Sahishnu Poudyal
Nowadays, when something goes wrong, people quickly point fingers at AI. But the deeper issue is, was it really AI or was AI used as an excuse to avoid human accountability and responsibility? AI skilling needs three intersecting domains: core technical skills (computer vision and machine learning), applied skills (ethics, data governance, and regulatory understanding), and multidisciplinary expertise (domain expertise in human-centred design). Have we checked if we are all well-equipped with these skills?
The recent controversy involving Ashika Tamang, a member of the Parliament, who claimed that a viral video of her dancing while carrying a copy of the constitution was made using AI. People quickly rushed to criticize AI without examining the context or understanding the role humans play in creating and distributing content.
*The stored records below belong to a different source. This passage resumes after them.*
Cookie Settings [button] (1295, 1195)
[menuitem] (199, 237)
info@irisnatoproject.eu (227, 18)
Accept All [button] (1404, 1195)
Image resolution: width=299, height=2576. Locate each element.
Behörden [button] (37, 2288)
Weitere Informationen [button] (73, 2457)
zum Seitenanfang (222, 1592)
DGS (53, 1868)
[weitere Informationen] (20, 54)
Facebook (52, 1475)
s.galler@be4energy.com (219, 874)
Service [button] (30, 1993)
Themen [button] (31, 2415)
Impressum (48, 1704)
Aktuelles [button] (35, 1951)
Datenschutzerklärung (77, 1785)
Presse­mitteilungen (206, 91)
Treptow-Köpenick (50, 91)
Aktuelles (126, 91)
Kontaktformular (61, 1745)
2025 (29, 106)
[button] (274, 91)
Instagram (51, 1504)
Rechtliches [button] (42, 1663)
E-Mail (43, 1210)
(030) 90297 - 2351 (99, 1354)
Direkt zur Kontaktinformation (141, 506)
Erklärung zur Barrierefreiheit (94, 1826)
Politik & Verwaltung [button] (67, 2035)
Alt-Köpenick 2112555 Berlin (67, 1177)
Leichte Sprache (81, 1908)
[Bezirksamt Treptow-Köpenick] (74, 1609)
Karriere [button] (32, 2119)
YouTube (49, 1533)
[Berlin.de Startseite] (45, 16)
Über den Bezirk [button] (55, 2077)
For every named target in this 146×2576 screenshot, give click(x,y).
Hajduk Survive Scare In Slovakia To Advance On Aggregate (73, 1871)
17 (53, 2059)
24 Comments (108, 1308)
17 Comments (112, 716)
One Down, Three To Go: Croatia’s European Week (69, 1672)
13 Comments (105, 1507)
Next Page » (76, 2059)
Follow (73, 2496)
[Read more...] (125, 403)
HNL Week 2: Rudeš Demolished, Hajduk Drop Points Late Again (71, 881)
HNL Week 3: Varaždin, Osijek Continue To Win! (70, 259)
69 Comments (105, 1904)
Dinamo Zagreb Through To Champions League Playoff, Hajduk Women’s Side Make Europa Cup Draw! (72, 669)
This is where the human-in-the-loop (HITL) concept becomes crucial. The HITL emphasises that AI is not autonomous. It works in collaboration with humans. Human design, train, deploy and supervise an AI system. When errors occur, it is often not the AI that has failed, but the system of humans responsible for guiding, monitoring, and validating AI outputs. In the case in question, whether or not the video was AI-generated, the controversy highlights how humans interpret, share, and react to AI-created content. The real failure is in the oversight, context, and responsible usage, not the technology itself.
Similarly, the former prime minister Sher Bahadur Deuba has claimed that a video purportedly showing a large amount of cash at his Budhanilkantha residence is likely an AI-generated fabrication during the Gen Z movement of September 8 and 9, 2025. Likewise, in a recent Parliament session, a CPN-UML Party leader, Ram Bahadur Thapa, attributed the election outcomes to AI and algorithms, reflecting misconceptions about AI’s autonomous power.
Changing the narrative around AI mistakes is essential. Instead of saying 'AI failed', we should acknowledge the human responsibility behind the system. Mistakes can arise from biased data, misuse, lack of supervision, or overreliance on automated outputs. By adopting a human-in-the-loop approach, we ensure accountability, ethical usage, and better outcomes.
This perspective is particularly relevant in Nepal, where AI is emerging as one of the most transformative technologies of the 21st century, promising to revolutionise healthcare, education, agriculture, governance and media. AI presents both opportunities and challenges. However, a growing tendency to blame AI for errors or societal issues risks undermining accountability and distorting public perception of innovation.
Misunderstandings and misplaced blame can discourage innovation and responsible adoption if the narrative is not corrected. AI is a tool, not a scapegoat. As the Ashika Tamang example shows, we must focus on how humans use, supervise and contextualise AI systems. By changing the narrative from AI making mistakes to human-in-the-loop systems requiring accountability, we empower society to use AI responsibly and ethically.
The future of AI in Nepal and globally depends not on fearing mistakes but on embracing responsible human oversight. What we need to understand is that AI doesn’t operate independently; humans teach it, tune it, and decide how to use it. So when something goes wrong, the lesson shouldn’t be AI is at fault, but rather we need better human governance, ethics, and responsibility in AI use.